Este incentivo consistiría en un bono fiscal del 15%, sobre las ventas, por 90 días

El capital agrario retiene los granos como medida extorsiva.

Luego de que Silvina Batakis anunciara un brutal recorte en los gastos fiscales, un mayor cepo al dólar turista, para incrementar el acopio de divisas, y reafirmara la negativa a aumentar las retenciones a los exportadores, las patronales del agro fueron a un cese de comercialización de granos y ganado reclamando una devaluación y quita de impuestos, a pesar de haberse beneficiado enormemente por los altos precios internacionales. El capital agrario retiene los granos como medida extorsiva y, por consiguiente, tampoco liquida las divisas, especulando con futuras depreciaciones del peso, lo que pone en jaque la meta de reservas estipulada en el acuerdo con el Fondo y presiona sobre el precio del dólar. El gobierno estaría analizando el otorgamiento de un incentivo fiscal para estos pulpos, que están al frente de la evasión impositiva y la fuga de divisas del país, con el fin de garantizar la liquidación de los dólares para fomentar el acopio de reservas y contener la brecha cambiaria.

Este incentivo consistiría en un bono fiscal del 15% sobre las ventas, por 90 días (El Cronista, 18/7). Es decir, el Estado respondería a las extorsiones de los exportadores con una contribución monetaria que garantice sus exorbitantes márgenes de ganancia. La contracara de esto es el ajuste el gasto público que anunció la nueva ministra de economía, en pos de cumplir con la meta de déficit fiscal que impone el FMI, afectando el presupuesto para obra pública, universidad y asistencia social, entre otros. Mientras tanto, los salarios y las jubilaciones continúan perdiendo contra la corrida inflacionaria y cambiaria, lo que deja claro quienes pagan la crisis y quienes se ven beneficiados con ella.

Según las estadísticas oficiales, en mayo se venían vendiendo en promedio unas casi 800.000 toneladas semanales, que bajaron a 540.000 toneladas en las últimas 5 semanas, un recorte del 32% y un acumulado de 1,2 millones de toneladas menos en este período de 5 semanas. Todavía restan venderse 23,3 millones de toneladas de la cosecha y lo cierto es que los agricultores no encuentran incentivos para desprenderse de su refugio de valor (Ámbito, 17/7). Como vemos, estos capitalistas atentan contra las reservas por dos vías: subfacturando y triangulando exportaciones, por un lado, y disminuyendo sus ventas al exterior, y, por consiguiente, la liquidación de divisas, por otro. Las multinacionales granarias son agentes del saqueo nacional, y para ello se encuentran respaldados en el dominio que ostentan sobre el comercio exterior de Argentina.

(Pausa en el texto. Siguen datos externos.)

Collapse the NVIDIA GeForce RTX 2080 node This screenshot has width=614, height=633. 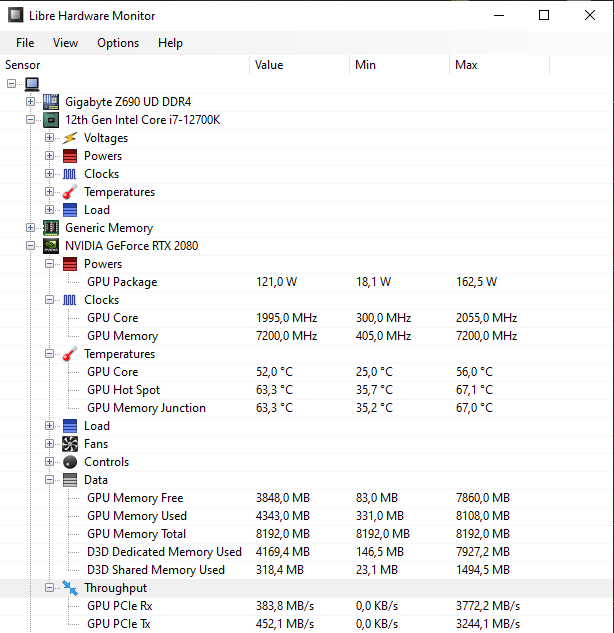click(x=31, y=246)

Además, la reducción en las cantidades cosechadas de un año a otro, la caída en el rendimiento por hectárea de esta campaña y la tendencia decreciente de la producción de la soja muestra que la huelga de inversiones es evidente y que el incremento de la renta agraria, acicateado por los efectos de la guerra, no tiene como correlato una mayor producción de valor en el país. Esa ausencia de inversiones le costaron al país aproximadamente USD 43.500 millones -casi la totalidad de la deuda con el FMI. En consecuencia, la molienda de soja también se encuentra en retroceso por falta de materia prima lo que lleva a una primarización de las exportaciones de la oleaginosa, generando así, menos valor agregado en la economía nacional.

A su vez, la alta inflación en los EEUU obligó a la Reserva Federal a tomar una postura más restrictiva, y esta semana se confirmó un nuevo récord del 9,1% interanual, lo que pone más sospechas sobre una suba de tasas más agresiva. En este contexto, el dólar estadounidense se fortaleció a nivel global, atizando una devaluación de las monedas emergentes, lo que empuja hacia abajo el precio de los commodities. Ahora, si continúa la caída de los precios internacionales de la soja, se desplomaría el ingreso de dólares por esa vía, lo que volvería a poner en jaque la meta de acumulación de reservas. Desde junio, la caída es brutal: soja (-11%), maíz (-14%), trigo (-24%), petróleo (-17%), gas natural (-25%), cobre (-26%), por nombrar algunos ejemplos (Ídem).

El acuerdo incumplible con el FMI y sus metas le impiden al gobierno combatir el saqueo del capital agrario. Al mismo tiempo, las patronales del campo que apoyaban el pacto con el Fondo, ahora no lo quieren pagar, dado que incluye un revalúo fiscal y que entra en choque con la quita de retenciones que reclaman. Es necesario que los trabajadores irrumpamos en la situación política con nuestros propios reclamos mediante el paro nacional y el plan de lucha.